描かれたのは、わざわざ申し上げるまでもなく「梅」 梅にまつわるお話には事欠かない日本。 百花の先駆けとして咲くことから、初春の花と思われるかもしれませんが、留袖は訪問着、振袖など友禅には欠かせない模様として認識されており、とりわけて季節に拘り過ぎる必要はないと思います。
ちょっと余談ですが、
月夜には
それとも見えず
梅の花
香をたづねてぞ
知るべかりける
万葉集には梅を詠んだ歌が多いですね。 事程左様に私たち日本人は梅を愛でて来たのだとあらためて思います。 古今和歌集にも梅の歌がたくさんあります。 菅原道真が梅を愛した事はよく知られるところです。
こち吹かば
にほひおこせよ
梅の花
あるじなしとて
春をわするな
(拾遺和歌集 雑春 贈太政大臣)
東風が吹くころには風にのせて梅の花の匂い(香り)を届けてくれよ梅の花
主人(私)が去ったからとて春を忘れるでないぞ
菅原道真が庭の梅に別れを告げた歌ですが、実は梅は空を飛んで道真を追って大宰府までいったというのは有名なお話。

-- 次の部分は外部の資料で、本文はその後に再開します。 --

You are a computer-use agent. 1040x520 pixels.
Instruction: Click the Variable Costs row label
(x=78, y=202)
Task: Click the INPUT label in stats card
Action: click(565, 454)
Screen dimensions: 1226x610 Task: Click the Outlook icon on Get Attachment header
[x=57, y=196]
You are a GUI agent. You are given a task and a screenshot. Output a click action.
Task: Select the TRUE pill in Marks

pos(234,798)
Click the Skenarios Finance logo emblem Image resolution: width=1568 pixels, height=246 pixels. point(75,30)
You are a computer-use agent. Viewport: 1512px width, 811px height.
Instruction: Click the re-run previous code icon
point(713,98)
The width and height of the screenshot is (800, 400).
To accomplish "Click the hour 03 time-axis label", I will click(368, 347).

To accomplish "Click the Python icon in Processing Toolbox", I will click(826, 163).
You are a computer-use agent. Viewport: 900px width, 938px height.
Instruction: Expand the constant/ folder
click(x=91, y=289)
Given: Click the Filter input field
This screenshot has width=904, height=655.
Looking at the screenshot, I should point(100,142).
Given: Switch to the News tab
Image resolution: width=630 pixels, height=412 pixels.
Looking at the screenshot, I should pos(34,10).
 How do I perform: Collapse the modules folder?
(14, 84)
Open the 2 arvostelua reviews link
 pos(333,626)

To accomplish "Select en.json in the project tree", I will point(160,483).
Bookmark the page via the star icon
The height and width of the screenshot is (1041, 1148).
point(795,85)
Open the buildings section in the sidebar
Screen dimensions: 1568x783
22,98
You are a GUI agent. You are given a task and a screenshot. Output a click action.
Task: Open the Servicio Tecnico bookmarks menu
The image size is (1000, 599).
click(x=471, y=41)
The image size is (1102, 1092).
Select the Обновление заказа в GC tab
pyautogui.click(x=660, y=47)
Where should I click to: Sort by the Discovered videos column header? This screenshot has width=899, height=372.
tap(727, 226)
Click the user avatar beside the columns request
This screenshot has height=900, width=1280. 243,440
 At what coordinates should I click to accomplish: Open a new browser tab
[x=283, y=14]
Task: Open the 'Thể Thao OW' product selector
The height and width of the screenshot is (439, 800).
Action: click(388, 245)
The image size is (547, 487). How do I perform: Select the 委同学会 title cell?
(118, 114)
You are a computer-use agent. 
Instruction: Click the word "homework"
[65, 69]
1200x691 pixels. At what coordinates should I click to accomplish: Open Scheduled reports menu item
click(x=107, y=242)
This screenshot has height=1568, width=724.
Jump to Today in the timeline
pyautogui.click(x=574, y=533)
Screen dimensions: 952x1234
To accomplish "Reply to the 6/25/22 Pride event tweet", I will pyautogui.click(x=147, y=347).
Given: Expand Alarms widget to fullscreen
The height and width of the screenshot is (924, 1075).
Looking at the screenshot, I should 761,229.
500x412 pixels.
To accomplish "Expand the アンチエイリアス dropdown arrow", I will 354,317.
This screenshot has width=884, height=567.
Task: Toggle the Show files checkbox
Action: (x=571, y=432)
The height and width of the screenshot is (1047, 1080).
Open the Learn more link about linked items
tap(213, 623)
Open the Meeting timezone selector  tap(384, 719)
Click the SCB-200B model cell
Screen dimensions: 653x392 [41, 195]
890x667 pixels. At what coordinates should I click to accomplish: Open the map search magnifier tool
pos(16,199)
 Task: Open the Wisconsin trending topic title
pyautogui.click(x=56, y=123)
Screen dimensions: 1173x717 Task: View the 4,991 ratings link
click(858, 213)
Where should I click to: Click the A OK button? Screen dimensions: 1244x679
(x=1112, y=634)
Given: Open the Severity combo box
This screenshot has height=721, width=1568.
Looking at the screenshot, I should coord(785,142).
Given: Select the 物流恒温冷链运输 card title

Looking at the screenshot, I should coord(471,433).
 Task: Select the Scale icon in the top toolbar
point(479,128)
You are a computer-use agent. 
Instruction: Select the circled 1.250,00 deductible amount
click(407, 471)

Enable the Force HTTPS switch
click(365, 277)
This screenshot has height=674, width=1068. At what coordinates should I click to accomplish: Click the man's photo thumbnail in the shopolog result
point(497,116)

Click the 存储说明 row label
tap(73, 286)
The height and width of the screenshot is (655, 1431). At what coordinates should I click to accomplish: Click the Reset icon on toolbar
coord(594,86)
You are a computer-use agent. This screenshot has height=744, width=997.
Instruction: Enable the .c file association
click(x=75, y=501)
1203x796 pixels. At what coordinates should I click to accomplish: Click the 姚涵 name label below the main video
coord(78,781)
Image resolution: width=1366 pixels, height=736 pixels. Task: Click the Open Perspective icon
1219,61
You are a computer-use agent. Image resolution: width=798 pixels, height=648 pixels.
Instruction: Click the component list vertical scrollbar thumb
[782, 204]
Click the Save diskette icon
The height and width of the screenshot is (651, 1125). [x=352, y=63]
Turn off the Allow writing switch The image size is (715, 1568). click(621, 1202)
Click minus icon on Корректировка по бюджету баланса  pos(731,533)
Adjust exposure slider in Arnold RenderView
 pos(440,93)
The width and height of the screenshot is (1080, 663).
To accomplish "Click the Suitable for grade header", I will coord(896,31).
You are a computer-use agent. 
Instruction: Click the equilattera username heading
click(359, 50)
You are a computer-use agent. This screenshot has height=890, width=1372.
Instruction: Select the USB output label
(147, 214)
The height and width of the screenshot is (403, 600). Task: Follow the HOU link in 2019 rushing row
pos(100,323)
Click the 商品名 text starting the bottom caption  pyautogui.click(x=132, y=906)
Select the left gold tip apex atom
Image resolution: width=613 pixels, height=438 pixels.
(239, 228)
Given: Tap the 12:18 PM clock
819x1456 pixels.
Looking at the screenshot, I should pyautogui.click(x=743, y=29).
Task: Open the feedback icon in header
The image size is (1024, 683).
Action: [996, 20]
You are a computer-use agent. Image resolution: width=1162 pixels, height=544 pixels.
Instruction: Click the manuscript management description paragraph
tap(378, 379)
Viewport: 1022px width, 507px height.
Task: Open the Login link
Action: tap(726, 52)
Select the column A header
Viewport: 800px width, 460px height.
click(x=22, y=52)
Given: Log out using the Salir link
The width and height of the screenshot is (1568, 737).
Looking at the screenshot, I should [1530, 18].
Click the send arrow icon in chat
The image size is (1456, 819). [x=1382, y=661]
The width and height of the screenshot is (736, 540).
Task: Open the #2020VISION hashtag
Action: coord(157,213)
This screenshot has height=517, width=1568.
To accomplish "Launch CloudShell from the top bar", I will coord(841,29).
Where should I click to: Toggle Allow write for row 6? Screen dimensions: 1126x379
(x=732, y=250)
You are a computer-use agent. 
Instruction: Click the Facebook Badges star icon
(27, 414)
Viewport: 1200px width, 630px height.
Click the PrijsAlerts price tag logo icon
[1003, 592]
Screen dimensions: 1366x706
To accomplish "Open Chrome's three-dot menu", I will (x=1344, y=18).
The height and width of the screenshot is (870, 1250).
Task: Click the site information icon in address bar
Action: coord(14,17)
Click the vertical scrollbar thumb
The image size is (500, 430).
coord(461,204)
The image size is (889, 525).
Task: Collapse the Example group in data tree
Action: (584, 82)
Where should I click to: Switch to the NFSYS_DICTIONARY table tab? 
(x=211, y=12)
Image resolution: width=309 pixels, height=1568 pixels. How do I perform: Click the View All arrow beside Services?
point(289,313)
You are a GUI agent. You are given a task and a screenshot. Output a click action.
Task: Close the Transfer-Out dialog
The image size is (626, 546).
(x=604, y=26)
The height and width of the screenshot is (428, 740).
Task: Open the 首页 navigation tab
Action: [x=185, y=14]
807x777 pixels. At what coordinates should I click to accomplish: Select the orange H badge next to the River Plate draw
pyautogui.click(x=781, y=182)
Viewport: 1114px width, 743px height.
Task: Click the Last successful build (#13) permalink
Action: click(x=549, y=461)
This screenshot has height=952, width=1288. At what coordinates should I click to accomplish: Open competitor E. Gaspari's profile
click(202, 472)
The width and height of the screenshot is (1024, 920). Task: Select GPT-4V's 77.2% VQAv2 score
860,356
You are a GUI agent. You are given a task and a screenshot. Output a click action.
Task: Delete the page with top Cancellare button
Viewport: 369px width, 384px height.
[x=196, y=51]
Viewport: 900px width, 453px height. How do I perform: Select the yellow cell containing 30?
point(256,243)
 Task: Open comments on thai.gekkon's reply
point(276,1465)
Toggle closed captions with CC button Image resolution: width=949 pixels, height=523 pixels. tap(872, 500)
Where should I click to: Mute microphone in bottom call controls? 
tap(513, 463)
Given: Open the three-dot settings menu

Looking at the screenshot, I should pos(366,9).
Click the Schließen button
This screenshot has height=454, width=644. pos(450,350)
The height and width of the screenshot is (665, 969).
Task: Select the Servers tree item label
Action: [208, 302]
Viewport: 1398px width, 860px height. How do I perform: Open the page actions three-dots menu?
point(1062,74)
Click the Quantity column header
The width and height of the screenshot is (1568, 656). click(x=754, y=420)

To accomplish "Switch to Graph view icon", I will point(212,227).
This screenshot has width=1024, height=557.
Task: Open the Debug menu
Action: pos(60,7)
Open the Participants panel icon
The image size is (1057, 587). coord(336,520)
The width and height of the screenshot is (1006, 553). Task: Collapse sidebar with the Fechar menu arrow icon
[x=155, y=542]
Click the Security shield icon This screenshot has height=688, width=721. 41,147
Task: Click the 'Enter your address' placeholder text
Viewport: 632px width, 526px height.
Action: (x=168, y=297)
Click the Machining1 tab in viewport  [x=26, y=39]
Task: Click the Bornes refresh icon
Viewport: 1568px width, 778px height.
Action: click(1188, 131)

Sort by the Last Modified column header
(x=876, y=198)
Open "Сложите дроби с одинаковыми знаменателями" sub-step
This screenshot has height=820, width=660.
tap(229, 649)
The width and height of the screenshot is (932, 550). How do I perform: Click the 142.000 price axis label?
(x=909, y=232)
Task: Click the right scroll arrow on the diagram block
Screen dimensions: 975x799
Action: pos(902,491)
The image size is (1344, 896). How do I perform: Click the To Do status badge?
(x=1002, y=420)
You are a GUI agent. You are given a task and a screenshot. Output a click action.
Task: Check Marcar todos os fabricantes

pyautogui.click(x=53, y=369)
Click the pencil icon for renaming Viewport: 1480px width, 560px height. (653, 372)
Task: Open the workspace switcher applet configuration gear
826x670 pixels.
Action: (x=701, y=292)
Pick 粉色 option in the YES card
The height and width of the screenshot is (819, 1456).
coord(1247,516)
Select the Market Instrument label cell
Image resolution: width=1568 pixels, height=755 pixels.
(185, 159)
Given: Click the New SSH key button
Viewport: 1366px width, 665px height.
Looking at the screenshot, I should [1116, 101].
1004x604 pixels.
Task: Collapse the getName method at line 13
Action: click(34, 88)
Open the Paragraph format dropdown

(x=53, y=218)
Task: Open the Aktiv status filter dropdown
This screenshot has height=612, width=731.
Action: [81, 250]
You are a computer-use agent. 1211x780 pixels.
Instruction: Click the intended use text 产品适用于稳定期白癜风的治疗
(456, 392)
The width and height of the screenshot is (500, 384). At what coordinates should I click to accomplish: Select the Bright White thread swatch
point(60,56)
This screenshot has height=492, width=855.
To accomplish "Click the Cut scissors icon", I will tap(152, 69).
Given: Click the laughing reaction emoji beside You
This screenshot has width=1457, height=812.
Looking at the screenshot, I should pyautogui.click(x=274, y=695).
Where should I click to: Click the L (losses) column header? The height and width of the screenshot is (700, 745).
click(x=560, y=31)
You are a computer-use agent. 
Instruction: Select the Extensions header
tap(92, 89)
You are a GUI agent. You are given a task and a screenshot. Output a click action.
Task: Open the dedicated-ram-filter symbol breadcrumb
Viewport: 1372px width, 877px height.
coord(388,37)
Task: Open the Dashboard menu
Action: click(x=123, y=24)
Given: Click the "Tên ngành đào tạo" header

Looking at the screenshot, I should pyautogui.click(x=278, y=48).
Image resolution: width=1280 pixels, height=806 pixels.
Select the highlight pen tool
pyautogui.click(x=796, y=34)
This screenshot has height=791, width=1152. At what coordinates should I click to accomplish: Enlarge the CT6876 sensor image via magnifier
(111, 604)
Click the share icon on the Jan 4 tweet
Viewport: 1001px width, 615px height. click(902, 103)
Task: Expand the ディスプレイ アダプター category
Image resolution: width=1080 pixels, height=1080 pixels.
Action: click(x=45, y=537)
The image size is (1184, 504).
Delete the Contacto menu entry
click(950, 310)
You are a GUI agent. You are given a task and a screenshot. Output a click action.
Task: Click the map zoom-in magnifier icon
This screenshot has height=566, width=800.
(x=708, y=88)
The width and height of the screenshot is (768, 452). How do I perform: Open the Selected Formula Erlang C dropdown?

さて、本題に戻ります。 なんともクラシカルな趣を想わせる地色です。 芥子色を帯びた桑染色でしょうか。 地色はこうした染め帯の魅力を司る要素として極めて重要で、染め帯に限って言えば地色の魅力が帯の魅力だと言ってしまっても言い過ぎではない。 唯単純に薄茶色であるとか、芥子色であるとか、一言では言い表せない色。 そしてそれは吟味に吟味を重ね、何度も何度も色が調合され創られた証でもある。 眺めていればいるほど、描かれた文様の由来や出典が、さほど大きな意味があるようには思えなくなってしまう程。 美しさとは本来そうしたものだと思います。 方途を尽くし、難しい言葉を並べたところに美しさが在る訳ではなく、本質に美しさをもたないものは、やはり美しいとは感じられないのです。 つまり・・・解説や言葉など添えられていなくても、美しさを秘めた作品は唯そこに在るだけで美しいのです。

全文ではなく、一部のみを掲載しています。